Aim of the task
Reproduce only the lines of the material below that start at the line containing "The height and" and stop at the line containing "Given: Open the Statistics pulse icon". Keep both end lines.

Entries provided
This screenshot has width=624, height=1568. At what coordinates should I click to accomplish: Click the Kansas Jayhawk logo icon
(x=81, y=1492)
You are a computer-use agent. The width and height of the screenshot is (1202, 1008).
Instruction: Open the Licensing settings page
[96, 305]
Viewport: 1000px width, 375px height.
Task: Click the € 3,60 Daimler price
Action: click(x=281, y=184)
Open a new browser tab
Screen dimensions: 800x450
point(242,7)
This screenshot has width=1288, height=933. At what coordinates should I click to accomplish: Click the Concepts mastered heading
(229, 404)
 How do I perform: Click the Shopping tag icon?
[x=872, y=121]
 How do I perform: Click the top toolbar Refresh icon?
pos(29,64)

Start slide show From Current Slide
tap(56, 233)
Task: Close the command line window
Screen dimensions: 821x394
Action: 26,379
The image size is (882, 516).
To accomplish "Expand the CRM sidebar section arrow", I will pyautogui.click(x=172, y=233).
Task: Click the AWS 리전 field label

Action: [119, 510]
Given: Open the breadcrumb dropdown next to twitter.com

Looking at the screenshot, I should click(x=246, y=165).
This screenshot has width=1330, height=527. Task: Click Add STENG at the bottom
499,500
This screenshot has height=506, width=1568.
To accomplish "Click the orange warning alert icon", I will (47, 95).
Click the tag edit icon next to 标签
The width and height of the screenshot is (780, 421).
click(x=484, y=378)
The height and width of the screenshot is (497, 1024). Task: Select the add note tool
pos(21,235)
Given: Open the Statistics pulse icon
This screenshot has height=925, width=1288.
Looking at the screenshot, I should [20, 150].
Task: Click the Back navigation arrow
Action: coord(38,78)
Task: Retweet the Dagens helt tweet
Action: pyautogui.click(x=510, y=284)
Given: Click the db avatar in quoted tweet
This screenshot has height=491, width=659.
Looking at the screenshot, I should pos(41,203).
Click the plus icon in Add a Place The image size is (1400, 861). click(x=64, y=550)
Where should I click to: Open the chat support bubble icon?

Written reply
The height and width of the screenshot is (497, 1024). Task: Select the add note tool
pos(21,235)
Given: Open the Statistics pulse icon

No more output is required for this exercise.